Warum ist der Engel blau?

■ Farbe als Stimmung. Zum Beginn der Reihe »24mal Blau in der Sekunde« im Kino Arsenal

Blue monday: Tagträumen, Blaumachen, blau sein oder sich blue movies, pardon: blaue Filme reinziehen. Im Arsenal ist heute all dies möglich. Dort beginnt um 20 Uhr die Sommerreihe »24mal Blau in der Sekunde«. Bis Ende August werden Filme gezeigt, in denen die Farbe Blau eine wichtige Rolle spielt. Die Reihe geht längs durch die Filmgeschichte und quer durch die Genres. »Das Schöne an Blau ist, daß es in verschiedenen Kontexten sehr unterschiedliche Stimmungen ausdrücken kann, während andere Farben viel mehr festgelegt sind«, schwärmt Eckhard Holzmann, der Organisator dieser Reihe von den Freunden der Deutschen Kinemathek.

Ein schönes Beispiel für die Verwendung von Blau bei viragierten Filmen ist die rekonstruierte Fassung des Eröffnungsfilms »L'inhumaine« (1923/24) von Marcel Herbier. Bei der Virage-Technik werden einzelne Szenen des entwickelten Films nachträglich in einen Farbtopf getaucht. Seit Beginn der Filmgeschichte war kaum ein Film wirklich schwarzweiß, sondern Bild für Bild koloriert oder Szene für Szene viragiert. So entwickelte sich schon im Stummfilm eine einfache Farbsymbolik. Beim Umkopieren ging die Farbe allerdings verloren; erst seit wenigen Jahren ist es möglich, die Filmklassiker in ihren Originalfarben zu rekonstruieren. In der viragierten Fassung von »L'inhumaine« etwa sind nicht nur die Nachtszenen blau, sondern auch Träume, Visionen, Erinnerungen und Todesszenen.

Blau ist nicht nur eine Farbe, die Kälte und Schrecken ausdrückt wie in den französischen Kriminalfilmen und im Horrorfilm. In den naturalistischen Filmen wecken das blaue Meer, die blauen Berge und der blaue Himmel Sehnsucht nach Ferne und Unendlichkeit. Gelegentlich soll Blau sogar eine sexuelle Wirkung entfalten. In David Lynchs »Blue Velvet« wird der blaue Samtvorhang zum erotischen Signal, die sogenannten blue movies, also Pornofilme, tragen das Blau zumindest im Titel. Zu sehen sein wird im Arsenal allerdings nur eine Travestie des Genres: Andy Warhols »Blue Movie«. Dafür beschäftigt sich ein Diavortrag des Kunsthistorikers Dietmar Schuth mit der erotischen Bedeutung von Blau in der Kunst und Kulturgeschichte.

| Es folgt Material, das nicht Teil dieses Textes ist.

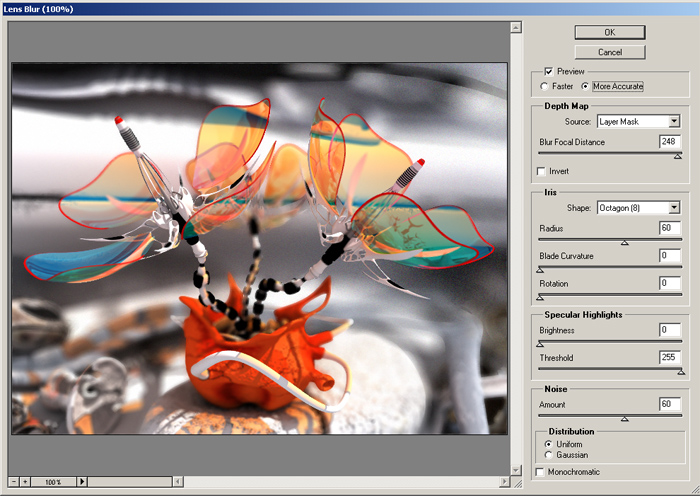This screenshot has width=700, height=496.
Task: Select Uniform noise distribution
Action: click(548, 444)

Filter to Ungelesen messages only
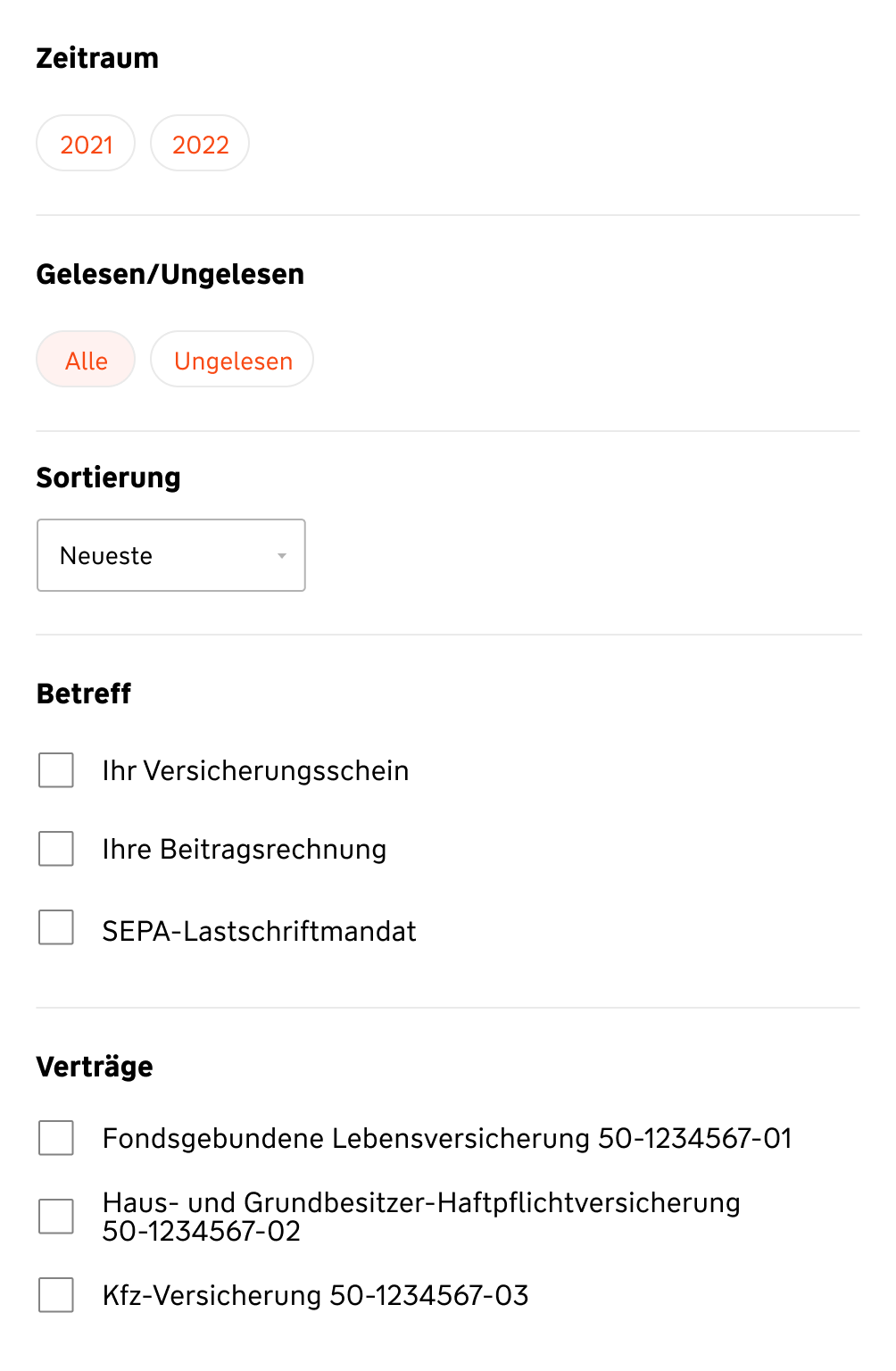pos(232,360)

Er hat sich vorgenommen, am 1. August im Arsenal die drängende Frage »Warum ist der Engel blau?« ein für allemal »blausibel« zu beantworten.

Allen Blau-Fans empfiehlt Organisator Eckhard Holzmann natürlich »L'inhumaine«, aber auch den mittels Computertechnik farbverfremdeten »Einer mit Herz« von Coppola, den fast ganz in Blau gehaltenen französischen Kriminalfilm »Le Cercle Rouge« von Melville und den ebenso blau dominierten japanischen Film »Kikuchi«, in dem Blau die triste Arbeits- und Alltagswelt des Protagonisten ausdrückt. In Godards »Pierrot Le Fou«, malt sich Belmondo vorm Selbstmord das Gesicht blau an.

Heute, am Eröffnungsabend, werden insgesamt vier Filme gezeigt: Auf »L'Inhumaine« mit Klavierbegleitung von Alexander von Schlippenbach folgen »Eaux d'artifice« (USA 1953) von Kenneth Anger, »Die Betörung der blauen Matrosen« (BRD 1975) von Ulrike Ottinger und »On Ludlow in blau« (BRD 1987) von Christoph Janetzko. Wem danach das Blau noch immer nicht ins Blut übergegangen ist, der kann sich mit gleichfarbigen Getränken im Foyer in die gewünschte Stimmung versetzen. Regina Paschke

Vom 20. Juli bis 31. August im Arsenal, Welserstr. 25, Schöneberg. Nähere Informationen siehe Programmteil. Walter Seidler von der Stiftung Deutsche Kinemathek gibt am 28. Juli eine Einführung in das Thema viragierter Stummfilm und dessen Rekonstruktion.